The immunogenicity of peptide products can have clinical consequences, including production of antibodies working against the therapeutic peptide, loss of peptide efficacy, neutralization of the human peptide counterpart, and general effects impacting the immune system (including allergy and anaphylaxis). Unlike the small molecules that are superior in binding to deep folding pockets of proteins, the peptide-protein complex commonly represents larger, flat and hydrophobic binding interfaces. This leads to a complex challenge in understanding the molecular recognition mechanism and delineating binding affinity for peptide-protein interactions for both computational biologists and protein biochemists, which may further lead to limit predication in drug tolerance for the immunogenicity assessments.
A special request with expedited timelines from a large biopharmaceutical company was received by Triangle Lab’s, regarding a pre-clinical immunogenicity study for a peptide product (MW is ca. 5kd). Prior attempts to develop an ADA assay resulted in ADA using bridging assay resulted in a sensitivity of 28 ng/mL, and a drug tolerance of 5.0 µg/mL of peptide for ADA positive control level at 500 ng/mL. A second attempt with switching to an acid capture elution (ACE) method led to a sensitivity at 121 ng/mL, and a drug tolerance at 20 µg/mL, respectively (Table 1). Those results were insufficient to meet sponsors requirements.
Table 1. Comparison of valid results among three methods.
Based on the deep expertise in traditional immunoassay platforms with a full understating of their limitations, and considerable experience with antibody enrichment from Triangle Lab scientist team, a novel method was developed involving optimization of multiple parameters. The novelty includes utilizing a recombinant fusion protein as a versatile capture antibody and preparation of a peptide drug based detection reagent using a unique peptide conjugation strategy. The developed stepwise Electrochemilumenescence Immunoassay (Scheme 1) resulted in a sensitivity of 32 ng/mL and a drug tolerance of 250 µg/mL for 500 ng/mL ADA PC. This performance meets the required levels of drug tolerance and sensitivity specific for this study. The assay was immediately validated for use to analyze pre-clinical samples within 3 weeks.
Scheme 1. Schematic illustration of the developed novel method for ADA detection for peptide drugs.

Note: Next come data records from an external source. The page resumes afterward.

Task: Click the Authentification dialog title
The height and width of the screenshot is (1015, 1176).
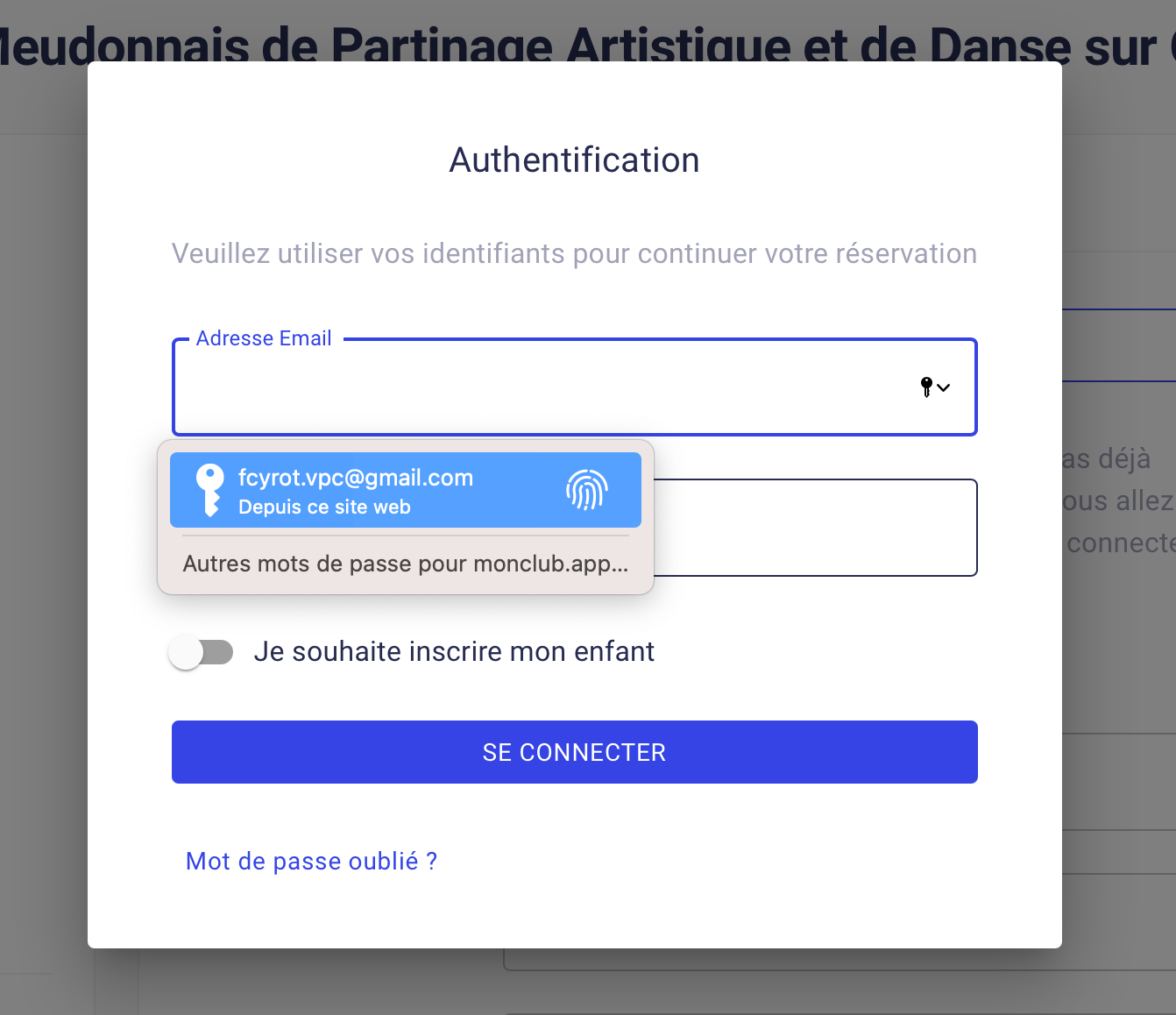Action: tap(575, 160)
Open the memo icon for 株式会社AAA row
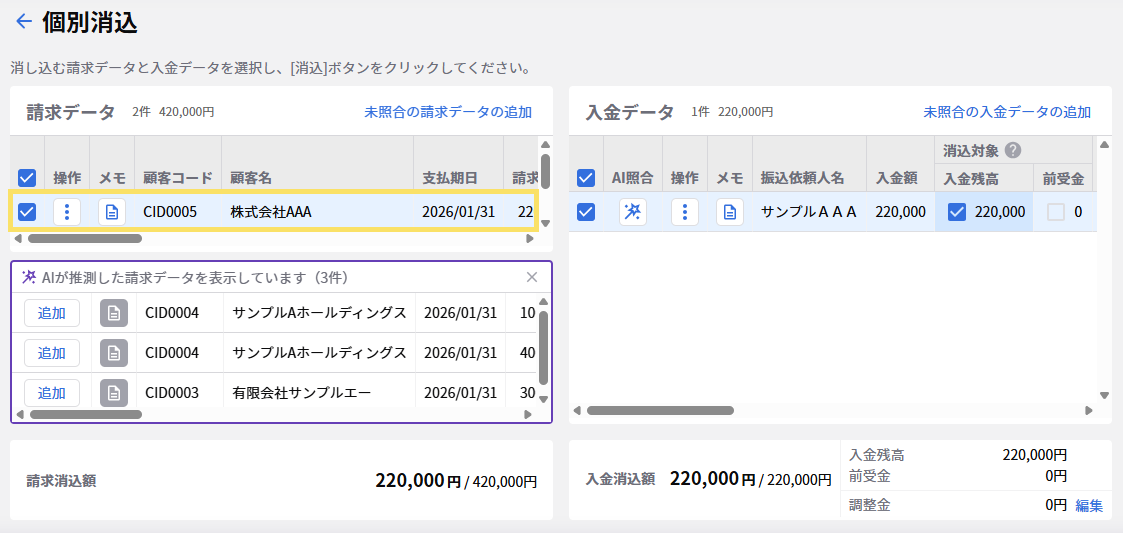1123x533 pixels. 112,212
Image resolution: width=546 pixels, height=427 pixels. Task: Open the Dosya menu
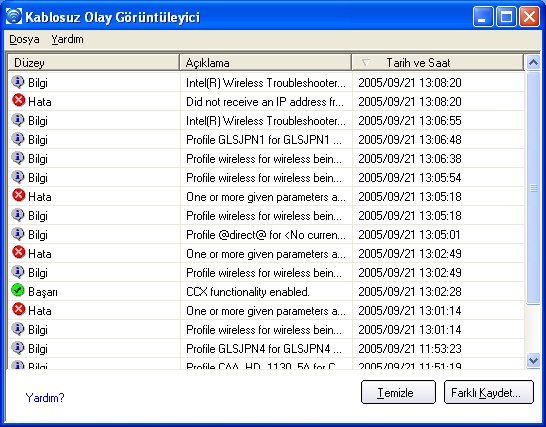pos(24,39)
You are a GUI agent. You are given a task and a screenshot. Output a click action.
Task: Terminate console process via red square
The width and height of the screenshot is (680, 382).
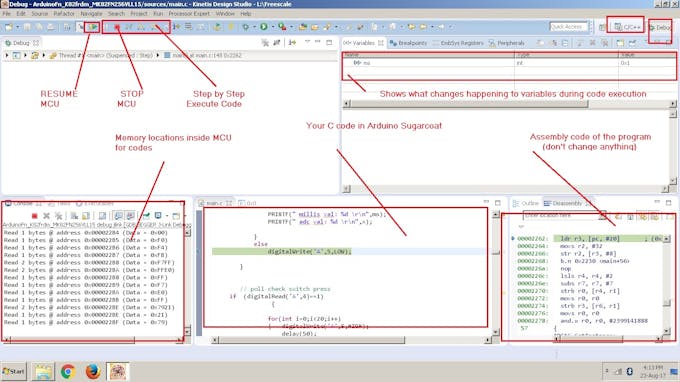[34, 215]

This novel method for ADA assays for peptide drugs can also be applied in other projects, such as nucleotides. Recently, the same assay format was applied to a project involving a synthetic nucleotide analog. Once again, sensitivity can be reached at 100 ng/mL with ultimate drug tolerance as high as 300 µg/mL of drug, in comparison with other assay formats which cannot be achieved. It should be noted that this novel method does not involve acid treatment to sample which is very common in traditional immunoassays, providing an additional benefit to acid-labile drug candidates.